ホワイト・ボーイ・ニックという呼び名は、マスコミが名付けたと書いてありましたが、地元のギャングが黒人ばかりだったのに対し、その中でニックが白人だったことから名づけられたのかな?と思います。
ちょっと話は逸れますが、黒人ラッパーファッションの象徴と言えば、毛皮のコートにぎらぎらゴールドアクセサリーなイメージ。かれらはギャングですが、これですよ。これ!これ!

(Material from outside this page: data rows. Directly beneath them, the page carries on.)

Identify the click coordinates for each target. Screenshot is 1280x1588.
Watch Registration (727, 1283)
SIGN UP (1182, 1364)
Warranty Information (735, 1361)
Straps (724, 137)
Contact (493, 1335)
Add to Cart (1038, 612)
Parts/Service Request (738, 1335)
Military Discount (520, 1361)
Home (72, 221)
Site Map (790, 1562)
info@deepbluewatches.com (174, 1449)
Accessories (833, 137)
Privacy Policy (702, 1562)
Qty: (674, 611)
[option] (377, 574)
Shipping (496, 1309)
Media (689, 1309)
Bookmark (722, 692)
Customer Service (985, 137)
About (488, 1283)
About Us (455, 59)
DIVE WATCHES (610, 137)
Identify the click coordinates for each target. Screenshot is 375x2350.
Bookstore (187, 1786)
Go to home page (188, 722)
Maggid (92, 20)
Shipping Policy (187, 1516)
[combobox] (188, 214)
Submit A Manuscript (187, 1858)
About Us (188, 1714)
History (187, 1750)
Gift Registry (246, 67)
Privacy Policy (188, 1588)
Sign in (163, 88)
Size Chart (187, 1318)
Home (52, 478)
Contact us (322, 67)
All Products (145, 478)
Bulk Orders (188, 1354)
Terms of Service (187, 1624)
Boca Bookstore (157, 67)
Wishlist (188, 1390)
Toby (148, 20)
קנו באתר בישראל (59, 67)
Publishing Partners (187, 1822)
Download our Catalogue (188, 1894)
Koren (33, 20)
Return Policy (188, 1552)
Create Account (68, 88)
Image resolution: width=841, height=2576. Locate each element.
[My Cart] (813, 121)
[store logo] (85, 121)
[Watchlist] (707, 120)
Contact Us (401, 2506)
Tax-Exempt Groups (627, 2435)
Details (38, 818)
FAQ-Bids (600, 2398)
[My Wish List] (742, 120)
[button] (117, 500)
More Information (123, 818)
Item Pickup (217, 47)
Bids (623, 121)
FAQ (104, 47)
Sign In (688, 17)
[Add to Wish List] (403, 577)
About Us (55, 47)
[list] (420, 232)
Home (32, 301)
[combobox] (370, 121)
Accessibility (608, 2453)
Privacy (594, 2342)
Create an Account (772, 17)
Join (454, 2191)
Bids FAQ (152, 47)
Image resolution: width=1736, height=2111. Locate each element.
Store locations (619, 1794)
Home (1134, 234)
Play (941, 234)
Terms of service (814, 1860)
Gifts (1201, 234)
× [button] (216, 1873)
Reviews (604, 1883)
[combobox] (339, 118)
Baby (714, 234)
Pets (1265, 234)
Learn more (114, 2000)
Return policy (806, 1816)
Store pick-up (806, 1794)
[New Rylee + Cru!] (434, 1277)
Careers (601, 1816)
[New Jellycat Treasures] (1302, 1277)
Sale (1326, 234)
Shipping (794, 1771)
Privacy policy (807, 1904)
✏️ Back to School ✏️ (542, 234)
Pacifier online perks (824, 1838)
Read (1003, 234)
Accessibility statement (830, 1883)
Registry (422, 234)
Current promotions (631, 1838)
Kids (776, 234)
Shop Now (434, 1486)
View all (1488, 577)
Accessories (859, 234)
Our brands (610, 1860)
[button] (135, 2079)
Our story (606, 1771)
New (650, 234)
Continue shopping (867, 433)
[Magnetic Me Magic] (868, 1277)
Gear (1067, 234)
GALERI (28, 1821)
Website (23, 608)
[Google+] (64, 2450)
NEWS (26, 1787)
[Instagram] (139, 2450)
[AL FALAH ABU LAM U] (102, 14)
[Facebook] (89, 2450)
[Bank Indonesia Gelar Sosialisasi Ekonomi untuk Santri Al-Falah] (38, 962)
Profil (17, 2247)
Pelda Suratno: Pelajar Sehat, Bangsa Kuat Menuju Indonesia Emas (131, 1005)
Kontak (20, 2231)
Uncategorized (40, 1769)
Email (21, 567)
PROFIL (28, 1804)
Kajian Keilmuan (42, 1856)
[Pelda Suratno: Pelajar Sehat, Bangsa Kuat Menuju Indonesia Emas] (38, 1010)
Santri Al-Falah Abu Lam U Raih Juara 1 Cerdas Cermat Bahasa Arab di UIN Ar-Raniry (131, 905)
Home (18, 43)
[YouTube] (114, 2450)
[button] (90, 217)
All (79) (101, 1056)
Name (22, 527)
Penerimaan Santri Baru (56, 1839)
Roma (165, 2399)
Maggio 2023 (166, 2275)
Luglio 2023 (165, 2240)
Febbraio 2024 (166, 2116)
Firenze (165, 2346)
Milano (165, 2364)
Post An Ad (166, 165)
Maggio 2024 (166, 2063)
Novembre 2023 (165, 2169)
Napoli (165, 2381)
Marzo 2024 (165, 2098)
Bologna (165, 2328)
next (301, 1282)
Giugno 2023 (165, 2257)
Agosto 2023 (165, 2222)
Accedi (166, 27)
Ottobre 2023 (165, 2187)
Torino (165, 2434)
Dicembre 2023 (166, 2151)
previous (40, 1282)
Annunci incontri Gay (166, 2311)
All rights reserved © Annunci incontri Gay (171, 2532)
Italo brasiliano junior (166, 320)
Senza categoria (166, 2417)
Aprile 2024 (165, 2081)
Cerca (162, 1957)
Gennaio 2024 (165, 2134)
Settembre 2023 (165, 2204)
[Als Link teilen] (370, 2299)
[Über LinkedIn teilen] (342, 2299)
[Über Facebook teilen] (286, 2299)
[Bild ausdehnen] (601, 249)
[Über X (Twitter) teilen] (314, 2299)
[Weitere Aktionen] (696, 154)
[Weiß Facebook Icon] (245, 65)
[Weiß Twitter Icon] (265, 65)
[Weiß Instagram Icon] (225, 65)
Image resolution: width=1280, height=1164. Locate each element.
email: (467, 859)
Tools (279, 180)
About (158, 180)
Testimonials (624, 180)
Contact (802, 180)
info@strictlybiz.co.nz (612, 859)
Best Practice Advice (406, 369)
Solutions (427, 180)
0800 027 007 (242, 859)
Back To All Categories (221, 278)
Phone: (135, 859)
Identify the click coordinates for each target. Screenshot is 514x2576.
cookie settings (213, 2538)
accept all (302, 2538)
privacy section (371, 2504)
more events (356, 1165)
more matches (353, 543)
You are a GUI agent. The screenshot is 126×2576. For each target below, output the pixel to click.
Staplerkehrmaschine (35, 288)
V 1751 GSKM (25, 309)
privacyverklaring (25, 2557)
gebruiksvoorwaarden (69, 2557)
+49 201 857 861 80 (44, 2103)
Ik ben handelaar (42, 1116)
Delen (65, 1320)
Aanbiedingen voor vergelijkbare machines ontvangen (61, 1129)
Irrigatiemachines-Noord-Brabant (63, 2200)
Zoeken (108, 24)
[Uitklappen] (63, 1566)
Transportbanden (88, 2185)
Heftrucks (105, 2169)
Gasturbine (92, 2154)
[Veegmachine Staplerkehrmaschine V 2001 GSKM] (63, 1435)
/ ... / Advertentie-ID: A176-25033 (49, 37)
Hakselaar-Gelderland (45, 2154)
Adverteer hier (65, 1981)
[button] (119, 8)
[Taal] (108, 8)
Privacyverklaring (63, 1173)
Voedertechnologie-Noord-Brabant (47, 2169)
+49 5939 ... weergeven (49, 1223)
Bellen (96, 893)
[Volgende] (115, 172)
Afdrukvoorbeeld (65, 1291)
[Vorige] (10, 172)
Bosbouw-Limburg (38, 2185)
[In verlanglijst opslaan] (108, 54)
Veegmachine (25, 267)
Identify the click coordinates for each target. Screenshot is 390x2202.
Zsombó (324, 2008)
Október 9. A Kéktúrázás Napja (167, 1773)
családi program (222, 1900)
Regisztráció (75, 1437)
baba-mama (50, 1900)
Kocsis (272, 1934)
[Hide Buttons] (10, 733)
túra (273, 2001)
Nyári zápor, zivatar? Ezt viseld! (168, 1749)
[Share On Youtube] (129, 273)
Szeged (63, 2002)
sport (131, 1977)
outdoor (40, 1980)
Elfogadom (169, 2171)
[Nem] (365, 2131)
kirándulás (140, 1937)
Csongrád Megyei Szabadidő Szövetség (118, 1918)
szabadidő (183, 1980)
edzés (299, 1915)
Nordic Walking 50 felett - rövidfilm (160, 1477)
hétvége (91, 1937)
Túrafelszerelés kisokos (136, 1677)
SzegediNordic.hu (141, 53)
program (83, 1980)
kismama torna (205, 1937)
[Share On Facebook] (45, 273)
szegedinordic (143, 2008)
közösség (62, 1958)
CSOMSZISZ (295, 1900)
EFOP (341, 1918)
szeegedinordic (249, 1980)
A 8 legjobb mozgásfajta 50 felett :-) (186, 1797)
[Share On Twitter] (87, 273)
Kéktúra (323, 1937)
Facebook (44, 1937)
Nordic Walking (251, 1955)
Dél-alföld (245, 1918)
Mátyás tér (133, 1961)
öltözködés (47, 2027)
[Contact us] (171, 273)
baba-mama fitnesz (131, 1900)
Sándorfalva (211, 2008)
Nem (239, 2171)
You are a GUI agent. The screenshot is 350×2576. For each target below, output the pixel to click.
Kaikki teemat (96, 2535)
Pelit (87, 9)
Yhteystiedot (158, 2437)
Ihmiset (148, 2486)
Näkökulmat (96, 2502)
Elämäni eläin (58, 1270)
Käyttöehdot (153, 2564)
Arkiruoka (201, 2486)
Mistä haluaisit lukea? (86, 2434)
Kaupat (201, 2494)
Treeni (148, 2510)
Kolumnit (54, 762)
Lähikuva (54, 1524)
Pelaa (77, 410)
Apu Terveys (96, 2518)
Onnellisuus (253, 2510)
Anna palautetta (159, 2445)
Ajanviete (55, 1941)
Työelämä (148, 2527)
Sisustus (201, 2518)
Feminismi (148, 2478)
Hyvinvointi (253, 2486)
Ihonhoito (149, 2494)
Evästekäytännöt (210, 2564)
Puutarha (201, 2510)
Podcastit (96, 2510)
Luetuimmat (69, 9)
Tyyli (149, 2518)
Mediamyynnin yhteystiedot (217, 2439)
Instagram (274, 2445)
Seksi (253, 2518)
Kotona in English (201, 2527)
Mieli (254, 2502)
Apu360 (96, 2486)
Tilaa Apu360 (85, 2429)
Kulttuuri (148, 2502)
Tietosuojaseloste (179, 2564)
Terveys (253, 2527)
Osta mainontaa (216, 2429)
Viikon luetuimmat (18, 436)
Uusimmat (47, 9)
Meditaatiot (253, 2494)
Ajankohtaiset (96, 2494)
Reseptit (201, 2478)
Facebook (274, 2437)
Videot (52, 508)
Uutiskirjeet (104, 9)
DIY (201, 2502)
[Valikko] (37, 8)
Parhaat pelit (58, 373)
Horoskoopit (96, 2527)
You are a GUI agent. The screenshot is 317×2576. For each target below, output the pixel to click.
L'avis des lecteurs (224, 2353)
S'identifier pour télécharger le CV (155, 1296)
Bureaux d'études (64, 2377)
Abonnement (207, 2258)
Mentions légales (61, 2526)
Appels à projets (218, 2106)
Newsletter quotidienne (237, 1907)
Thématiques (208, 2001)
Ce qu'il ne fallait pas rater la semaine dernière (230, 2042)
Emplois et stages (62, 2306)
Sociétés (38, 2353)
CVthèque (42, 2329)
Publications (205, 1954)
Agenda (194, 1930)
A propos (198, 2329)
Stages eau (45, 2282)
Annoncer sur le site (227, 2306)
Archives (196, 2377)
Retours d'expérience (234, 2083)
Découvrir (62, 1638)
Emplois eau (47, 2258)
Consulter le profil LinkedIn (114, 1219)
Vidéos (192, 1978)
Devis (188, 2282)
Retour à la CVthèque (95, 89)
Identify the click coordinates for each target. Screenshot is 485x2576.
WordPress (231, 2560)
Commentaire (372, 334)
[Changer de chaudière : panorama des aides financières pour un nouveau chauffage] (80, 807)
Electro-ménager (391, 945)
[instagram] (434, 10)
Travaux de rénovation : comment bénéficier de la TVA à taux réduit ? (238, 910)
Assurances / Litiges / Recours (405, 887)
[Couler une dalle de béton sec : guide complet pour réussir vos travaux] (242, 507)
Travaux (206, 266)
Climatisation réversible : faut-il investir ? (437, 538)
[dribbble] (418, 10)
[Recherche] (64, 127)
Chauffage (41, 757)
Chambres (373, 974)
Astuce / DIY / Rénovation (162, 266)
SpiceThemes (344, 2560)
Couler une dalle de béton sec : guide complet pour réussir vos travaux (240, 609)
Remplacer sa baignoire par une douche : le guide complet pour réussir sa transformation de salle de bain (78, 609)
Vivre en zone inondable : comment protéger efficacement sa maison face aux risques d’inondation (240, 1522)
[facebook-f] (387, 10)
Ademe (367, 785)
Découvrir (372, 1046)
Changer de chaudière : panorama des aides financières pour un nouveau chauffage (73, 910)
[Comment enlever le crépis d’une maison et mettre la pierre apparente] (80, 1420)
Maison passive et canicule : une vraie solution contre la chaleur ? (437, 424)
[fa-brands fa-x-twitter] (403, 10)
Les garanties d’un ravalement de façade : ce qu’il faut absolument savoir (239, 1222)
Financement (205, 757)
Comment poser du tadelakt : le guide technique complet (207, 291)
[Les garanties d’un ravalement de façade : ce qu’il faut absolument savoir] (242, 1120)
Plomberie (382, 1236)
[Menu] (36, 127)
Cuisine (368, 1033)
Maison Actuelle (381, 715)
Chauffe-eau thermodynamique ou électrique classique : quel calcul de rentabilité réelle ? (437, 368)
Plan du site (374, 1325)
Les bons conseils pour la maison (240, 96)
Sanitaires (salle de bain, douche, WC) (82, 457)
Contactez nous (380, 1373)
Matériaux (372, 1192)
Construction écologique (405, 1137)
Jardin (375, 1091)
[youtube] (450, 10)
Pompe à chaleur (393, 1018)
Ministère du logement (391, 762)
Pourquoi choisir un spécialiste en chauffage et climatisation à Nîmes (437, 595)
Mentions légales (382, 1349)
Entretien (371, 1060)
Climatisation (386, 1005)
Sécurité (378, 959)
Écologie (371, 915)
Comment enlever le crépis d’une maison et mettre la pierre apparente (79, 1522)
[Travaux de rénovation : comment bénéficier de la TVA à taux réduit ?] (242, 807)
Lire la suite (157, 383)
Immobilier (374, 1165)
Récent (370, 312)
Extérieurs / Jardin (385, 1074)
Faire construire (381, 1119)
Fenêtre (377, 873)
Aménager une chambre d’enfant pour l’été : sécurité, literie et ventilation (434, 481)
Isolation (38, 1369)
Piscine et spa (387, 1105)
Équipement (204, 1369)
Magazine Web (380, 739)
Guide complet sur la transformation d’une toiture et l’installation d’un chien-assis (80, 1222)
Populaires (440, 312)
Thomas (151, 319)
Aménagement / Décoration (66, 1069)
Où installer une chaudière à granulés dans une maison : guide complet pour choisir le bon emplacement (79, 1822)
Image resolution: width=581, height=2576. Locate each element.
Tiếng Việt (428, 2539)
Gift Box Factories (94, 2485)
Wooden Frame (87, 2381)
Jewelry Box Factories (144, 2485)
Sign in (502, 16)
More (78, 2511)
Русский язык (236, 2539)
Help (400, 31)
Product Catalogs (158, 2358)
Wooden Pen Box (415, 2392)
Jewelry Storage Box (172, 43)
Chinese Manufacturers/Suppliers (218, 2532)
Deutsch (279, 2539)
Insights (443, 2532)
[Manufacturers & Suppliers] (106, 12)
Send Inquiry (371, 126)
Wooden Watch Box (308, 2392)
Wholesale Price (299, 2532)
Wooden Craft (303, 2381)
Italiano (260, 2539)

ギャングたちが毛皮のロングコートを羽織ってラスベガスに乗り込んで行くんですよ。貧しい生まれの黒人にとって、毛皮とじゃらじゃらのゴールドアクセサリーは、正に成功の証、富の象徴なわけです。
バブリーでいいですよねぇ。大好きです!
実話を基にした未公開映画「ホワイト・ボーイ・リック」アメリカでの評判
2018年9月7日、本作は第43回トロント国際映画祭でプレミア上映され、アメリカでは『シンプル・フェイバー』『ザ・プレデター』と同じ週に、全米2504館で公開されました。
公開初週末には886万ドルを稼ぎ出し、週末興行収入ランキング初登場4位という結果に。
ただ、批評家の中には「キャスト陣(特にマシュー・マコノヒー)の名演のお陰で、『ホワイト・ボーイ・リック』は脚本のお粗末さを相殺できている。」という見解も。
そう言われてみれば・・・ですけど、もうちょっと映画に盛り上がりというか、強弱というか、波があってもいいような気もしました。
かなり衝撃的な事実のオンパレードなのに、あまり観ていて「へー!そうなんだ!」と驚くような演出はなく、平坦だったように思うかな。
ま、批評家の見解を知ったからそう思っちゃうのかもしれませんけどね。
個人的には、マシュー・マコノヒーのダメ親父なんだけど、彼なりに子供たちを思っている不器用さが好きでした。
まとめ
実話を基にした作品が好きなこともあると思いますが、未公開映画って、こういう掘り出し物を見つけたとき、非常に楽しいんですよねぇ。
平坦な作りのようにも感じましたが、こんなことがあったのね!という興味で十分楽しめる作品です。